McGovern was hospitalized last Dec. 2 in Sioux Falls, S.D., after he fell and injured his head on the sidewalk outside the Dakota Wesleyan University’s McGovern Library. Though he was later released, he had been in failing health throughout 2012, and on Oct. 8 he entered hospice care in Sioux Falls “with a combination of medical conditions, due to age, that have worsened over recent months,” said a statement from his family.
A lifelong resident of Mitchell, S.D., McGovern, who earned a Distinguished Flying Cross during World War II, was elected to his first of three terms in the Senate in 1962. At the time he received the Democratic nomination for President, Nixon had already been in the White House for four years and the Vietnam War was literally dividing the nation in two.
Vowing in his convention acceptance speech to end the war, McGovern said: “This is the time for truth, not falsehood.

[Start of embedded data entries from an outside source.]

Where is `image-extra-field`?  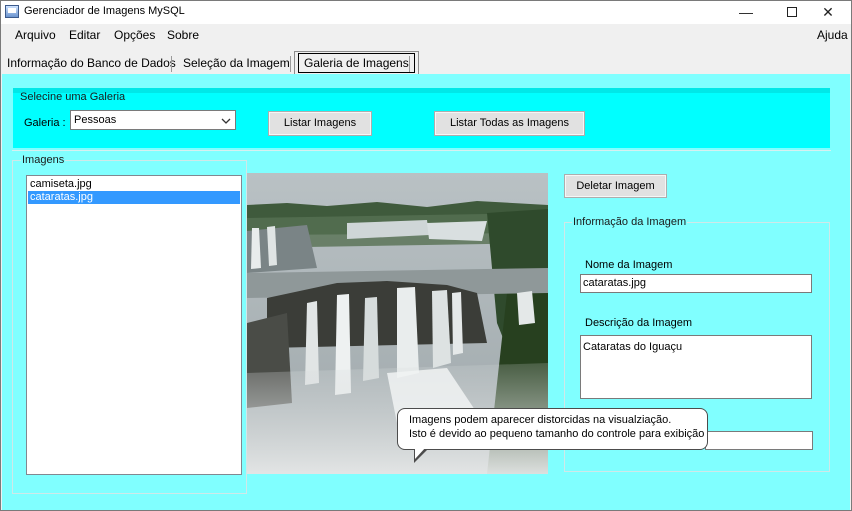
image-extra-field is located at coordinates (759, 440).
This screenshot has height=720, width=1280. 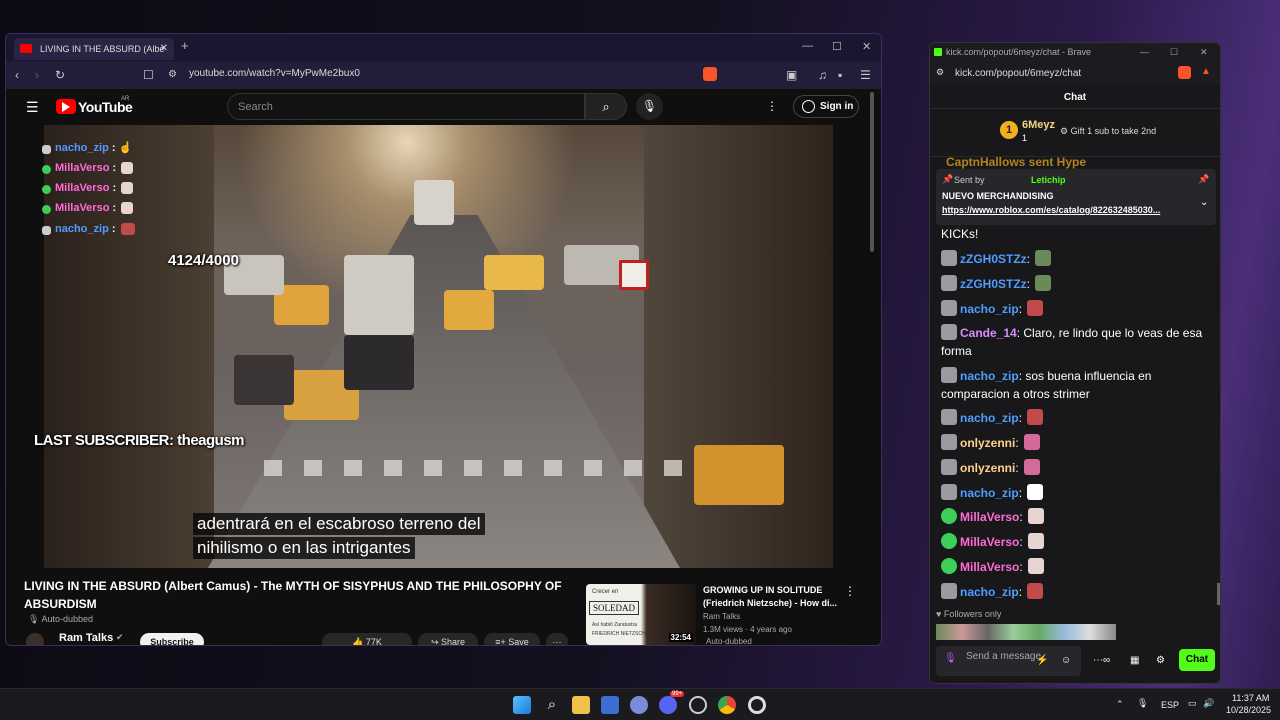 What do you see at coordinates (988, 333) in the screenshot?
I see `chat-username: Cande_14` at bounding box center [988, 333].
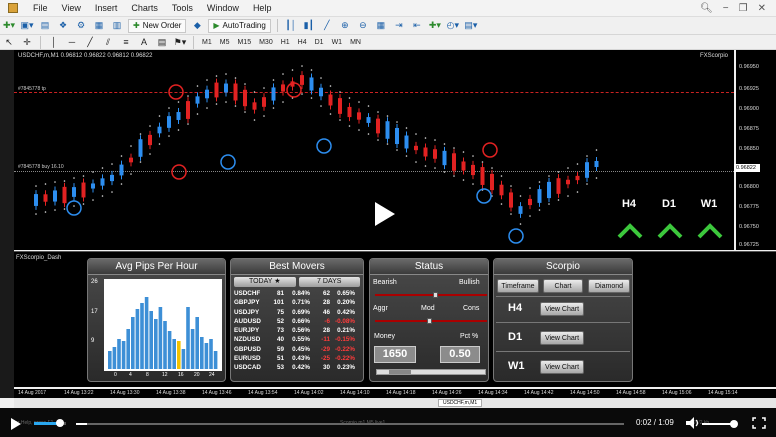  I want to click on timeframe-m15: M15, so click(244, 42).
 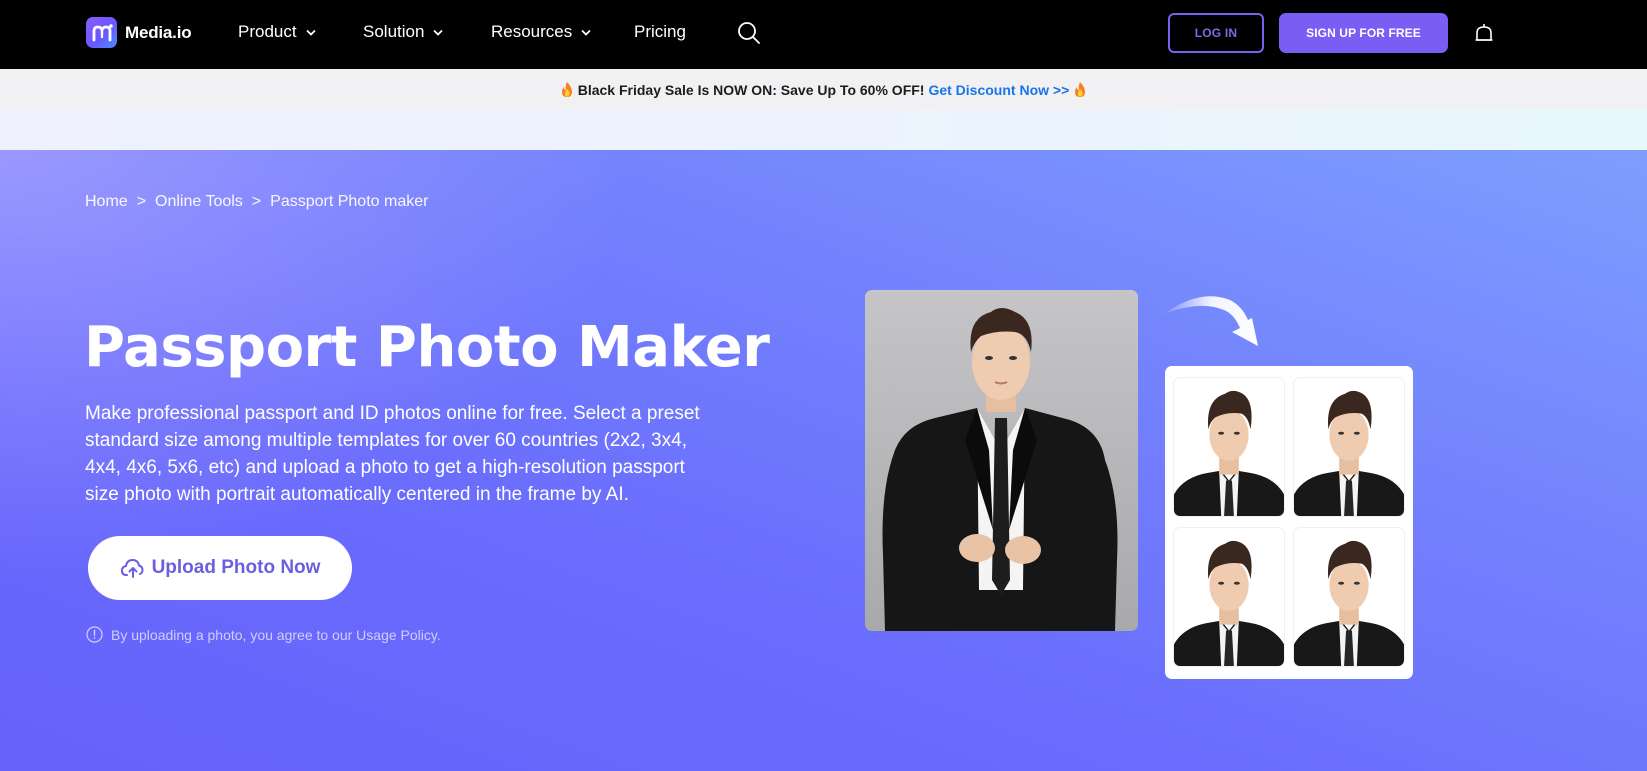 I want to click on promo-link: Get Discount Now >>, so click(x=998, y=90).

In a Democratic nation, no one likes to say that his inspiration came from secret arrangements by closed doors, but in the sense that is how my candidacy began. I am here as your candidate tonight in large part because during four administrations of both parties, a terrible war has been chartered behind closed doors.

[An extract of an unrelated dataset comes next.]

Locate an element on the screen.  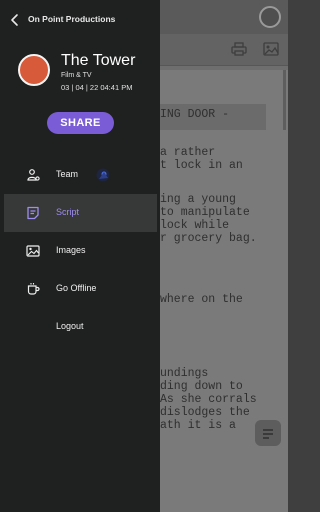
team-member-avatar-icon is located at coordinates (103, 175).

“I want those doors opened and I want that war closed. And I make these pledges above all others: the doors of government will be opened, and that war will be closed.”

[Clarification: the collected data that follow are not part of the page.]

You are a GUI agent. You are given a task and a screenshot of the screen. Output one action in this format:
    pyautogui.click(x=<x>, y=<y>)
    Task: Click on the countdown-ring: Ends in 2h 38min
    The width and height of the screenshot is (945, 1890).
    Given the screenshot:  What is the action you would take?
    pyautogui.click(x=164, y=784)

Distinguished Statesman and Family Man
Despite his stance – and the backing of Hollywood powerhouses like Warren Beatty and Barbra Streisand, who sang at concerts Beatty organized as fundraisers for McGovern – the candidate lost in a landslide to Nixon.
McGovern was reelected to the Senate in 1974, only to lose his seat to a Republican opponent in 1980. Despite the ups and downs, McGovern had a distinguished political career, and he remained a well-spoken, powerful force, serving as a lifelong advocate for U.S. and world food programs.
He met his wife, Eleanor, when the two were on the high-school debating team – on opposing sides – and, after marrying in 1943, they had five children, daughters Ann, Susan, Mary and Teresa (Terry), and son Steven, and several grandchildren.
Eleanor died in 2007, and Terry in 1994, after freezing to death while intoxicated – a devastating loss McGovern discussed at length in an interview with PEOPLE.
“This is too hard,” McGovern told the magazine. Then revealing the spirit that had guided him his entire life, he went on to say, “I just hope by talking about Terry, maybe it will help somebody else.”